Mary R. (Mary Ruth) de Vou (1868-1949)
The papers of Delaware historian H. Clay Reed include correspondence with Mary R. de Vou, who contributed a chapter on Delaware’s suffrage history to his Delaware: A History of the First State (1947). In the process of writing, de Vou shared a personal letter from Carrie Chapman (which Reed never returned) and other anecdotes through correspondence. In a postscript to a letter to Reed, de Vou recalled that when Florence Bayard Hilles became a suffragist in 1913, she was “converted by hearing Mabel Vernon … speak at the tent of our Del.
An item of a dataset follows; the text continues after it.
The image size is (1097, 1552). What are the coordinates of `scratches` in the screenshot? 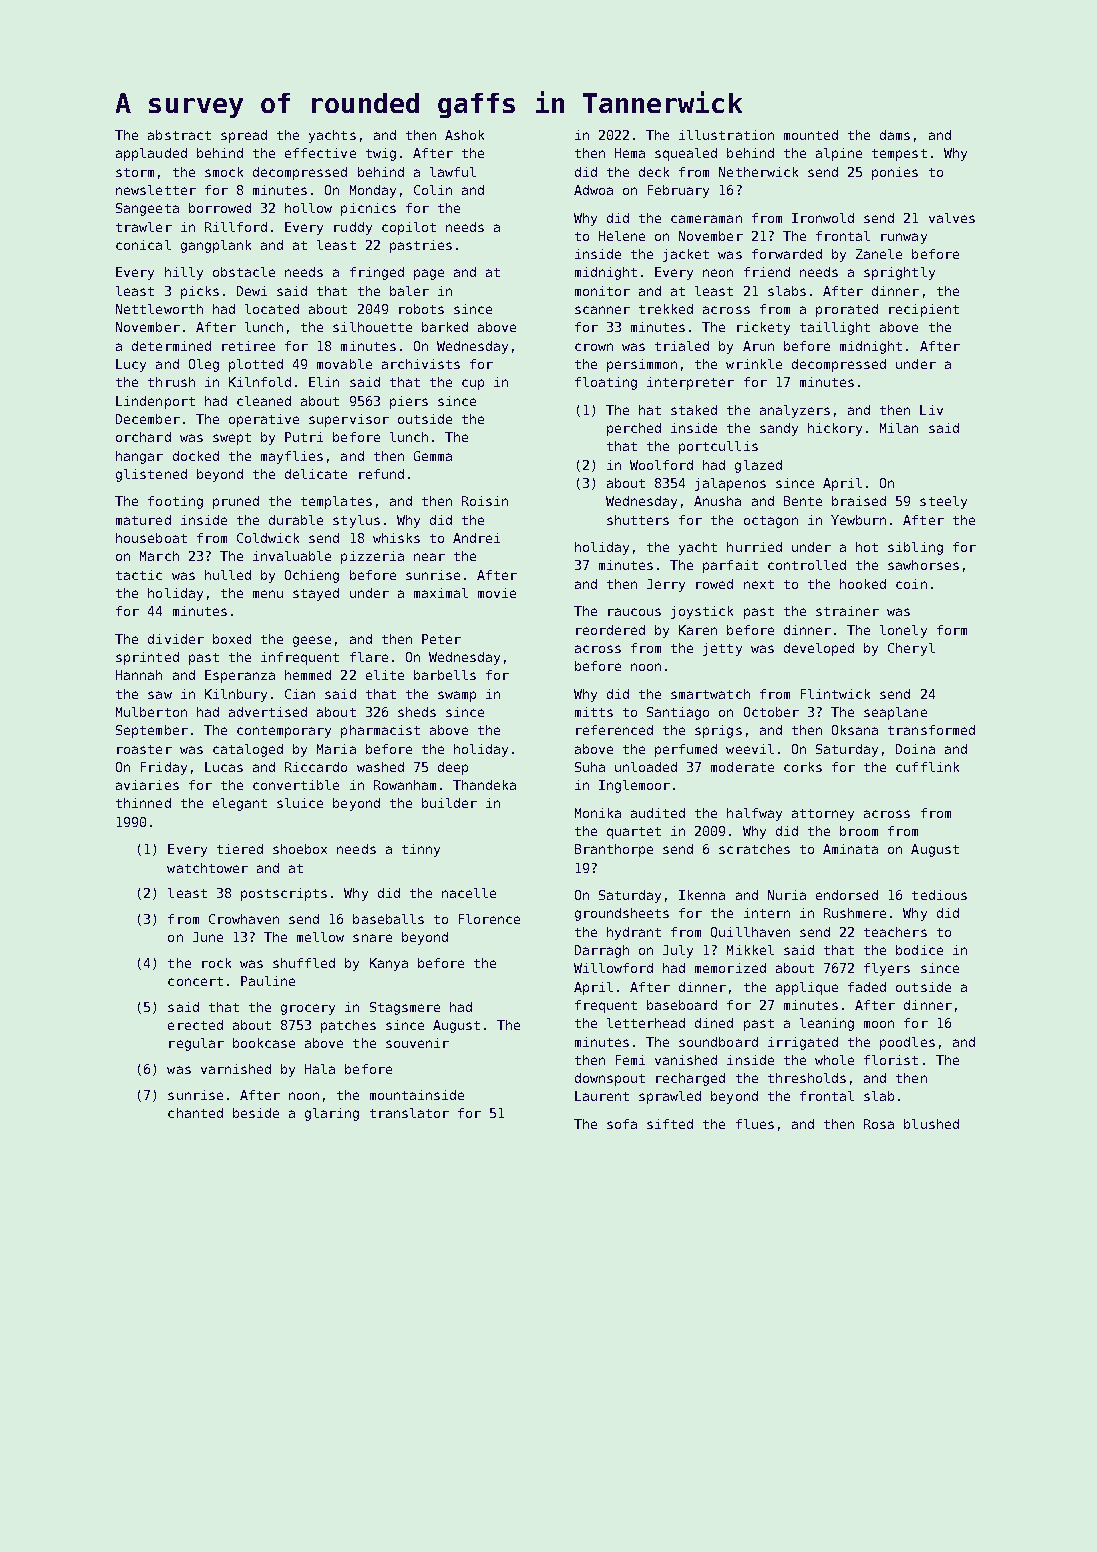 It's located at (754, 849).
Equal Suffrage Assoc’n at the State Fair.” Before then, “she had simply led the life of a woman of her rank, was more or less athletic, a lover of dogs etc.” The implicit put-down was probably intentional; de Vou and Hilles regularly clashed over tactics during their suffrage years.
- H. Clay (Henry Clay) Reed (1899-1972). Delaware, a History of the First State. H. Clay Reed and Marion Björnson Reed. New York : Lewis Historical Pub., 1947.
- Mary R. (Mary Ruth) de Vou (1868-1949). Letter postscript to Henry Clay Reed, May 19, 1944. Henry Clay Reed papers.
Carrie Chapman Catt (1859-1947)
As president of the National American Woman Suffrage Association (1900-1904, 1915-1920) and the International Woman Suffrage Alliance, Carrie Chapman Catt organized numerous suffrage campaigns, both state and national, and presided over the successful NAWSA effort to win ratification of the 19th Amendment in 1919-1920. She spent weeks in Dover during the Spring 1920 ratification struggle. A pacifist, she nevertheless encouraged NAWSA members to contribute to the war effort in hopes of winning suffrage “as a war measure.”
Catt visited Delaware a number of times over the quarter-century before 1920, including an 1897 address to the state constitutional convention urging the delegates to enfranchise women. In a 1944 letter to Mary R. de Vou, who was the long-time secretary of the NAWSA-affiliated Delaware Equal Suffrage Association, Catt recalled a Delaware visit that lived in her memory as “one of the most wretched experiences of my entire life.”
- Carrie Chapman Catt, half-length portrait, seated, facing left, on telephone, 1909. National Photo Company Collection. Facsimile image courtesy of Library of Congress.
- Carrie Chapman Catt (1859-1947). Typed letter signed, New Rochelle, N.Y., to Mary R. de Vou, Wilmington, Del., August 31, 1944. Henry Clay Reed papers.